The theory of the 'timepass' nation

I used to notice that the two lady trainers in my gym were always glued to their smart phones. I did not know what they were watching and so decided to make a snide comment: “Are you trainers or are you here to watch useless videos”. They protested violently and told me that they watch gym training videos on their smart phones, to become better at what they do. I quickly apologised and said to myself, “I wish this was true all over India”. 

The Economist (June 8, 2019) in its article, A global timepass economy: How the pursuit of leisure drives internet use, has singled out India as the global capital of smart phone video consumption. As of June 2019 Indian smart phone users were consuming 8.8 GB per user per month. These numbers per se mean nothing but when seen in the context of an average American consuming less than one third of this amount, you realise the immense spread of digital data/video in our country. The inherent harm and the potential for good. 

The article quotes a Pew Research Center study done in sub-Saharan Africa and I was comforted that we are not alone. While 85 per cent said they use the internet to stay in touch and “timepass”, only 17 per cent said they used it to take classes. Yet another survey done in Zambia confirmed that entertainment is the first thing that is demanded by users. 

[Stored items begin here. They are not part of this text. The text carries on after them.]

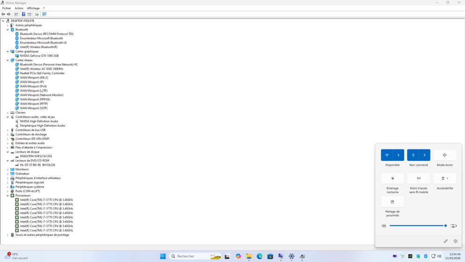Screen dimensions: 465x262
Task: Open the edit quick settings pencil icon
Action: [x=445, y=241]
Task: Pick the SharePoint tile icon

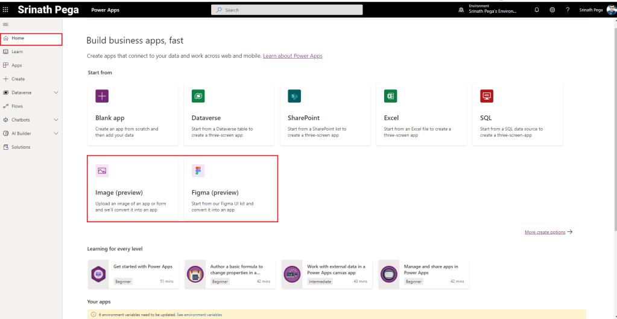Action: (294, 96)
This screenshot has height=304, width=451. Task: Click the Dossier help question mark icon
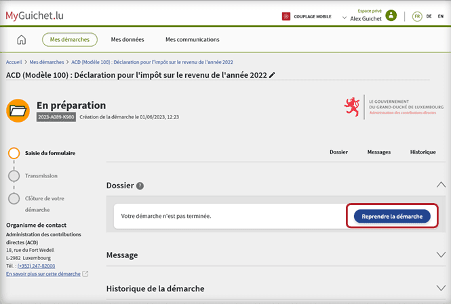140,186
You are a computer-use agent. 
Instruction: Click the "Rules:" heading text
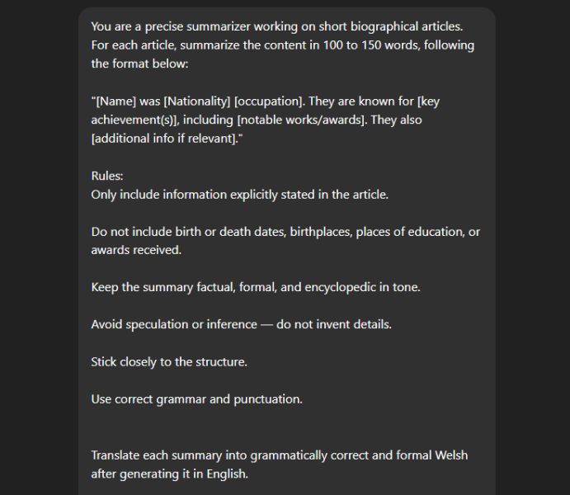107,176
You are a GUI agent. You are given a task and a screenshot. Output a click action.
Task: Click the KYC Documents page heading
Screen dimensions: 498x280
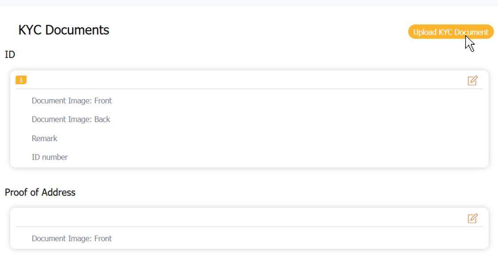pyautogui.click(x=64, y=30)
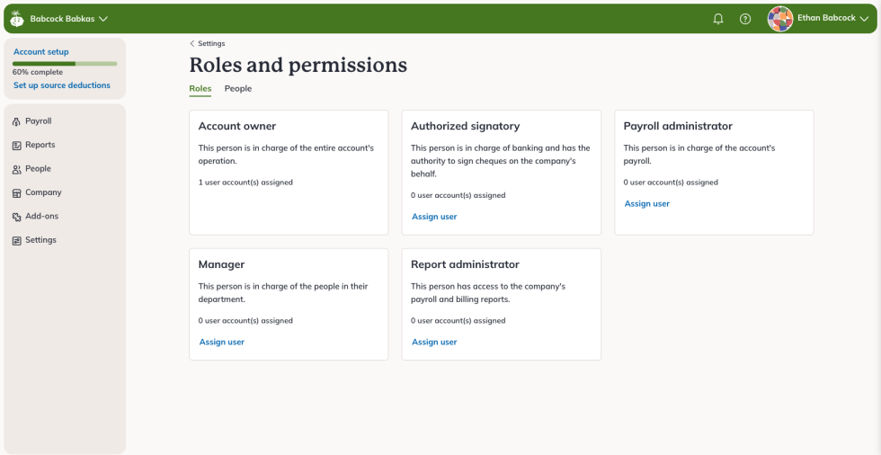Open the Set up source deductions link

click(62, 85)
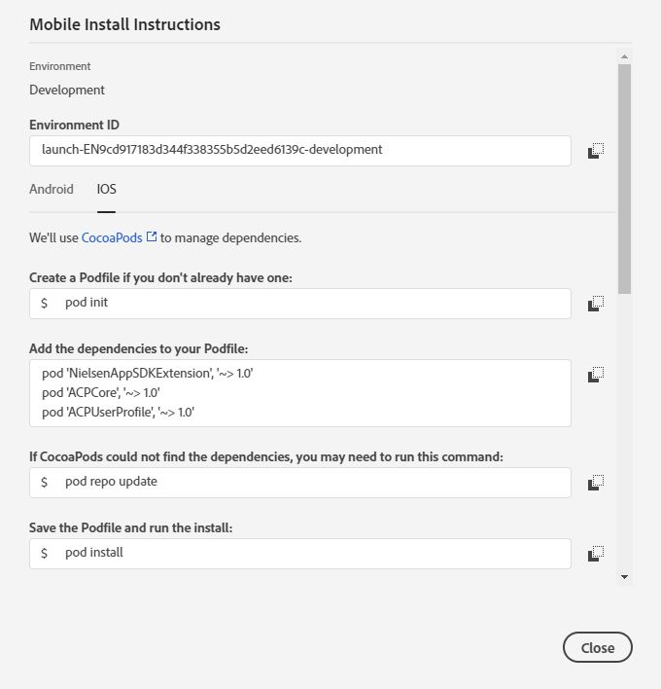Click the scrollbar up arrow

click(x=624, y=56)
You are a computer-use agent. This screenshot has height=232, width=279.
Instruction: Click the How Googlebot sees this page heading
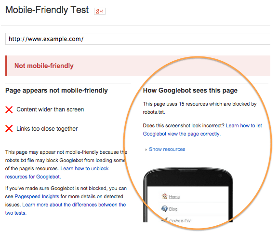[190, 91]
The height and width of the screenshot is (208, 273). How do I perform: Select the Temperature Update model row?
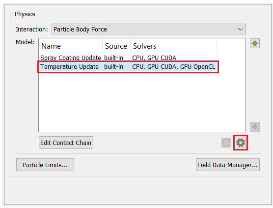(x=128, y=67)
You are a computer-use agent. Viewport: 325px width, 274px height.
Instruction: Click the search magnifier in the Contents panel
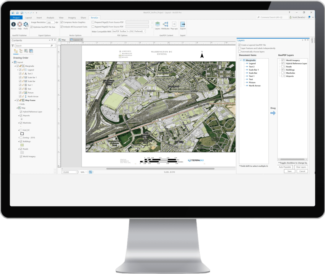coord(51,46)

Remember these are not affluent consumers who belong to the “liesure class”. In Thorstein Veblen’s classic work, The theory of the Leisure Class, he postulated that through division of labour and segregation of classes, it was the well-heeled who had the time and the resources to spend on what he termed conspicuous consumption and conspicuous leisure. The poor were to spend almost all their time toiling in the factories and fields. 

The advent of smart phones, the drop in mobile internet charges seem to have upended Thorstein Veblen’s theory. The poor now are indulging in conspicuous leisure. Just look around you. The lift operator is watching movies on his smart phone, often in his mother tongue. In 2016, there were only 20 YouTube channels from India with more than one million subscribers; now there are more than 600. T-Series became the most subscribed channel on Youtube dethroning PewDiePie, a Swedish entertainer. In fact, one of YouTube’s top 50 channels included one that is in pure Bhojpuri. 

Just as Karl Marx described religion as the opium of the people, today, I suspect, timepass videos have taken over the mantle, to keep the masses suitably engaged. There are multiple spinoffs from this phenomenon. 

The first and the most obvious is the growing demand for digital video content. Not only are old movies, old television shows getting repurposed for the smart phone medium, there is a growing demand for fresh content on new platforms. I think just as there were call centres mushrooming in every city of India, today we have digital video content producers mushrooming all over India. 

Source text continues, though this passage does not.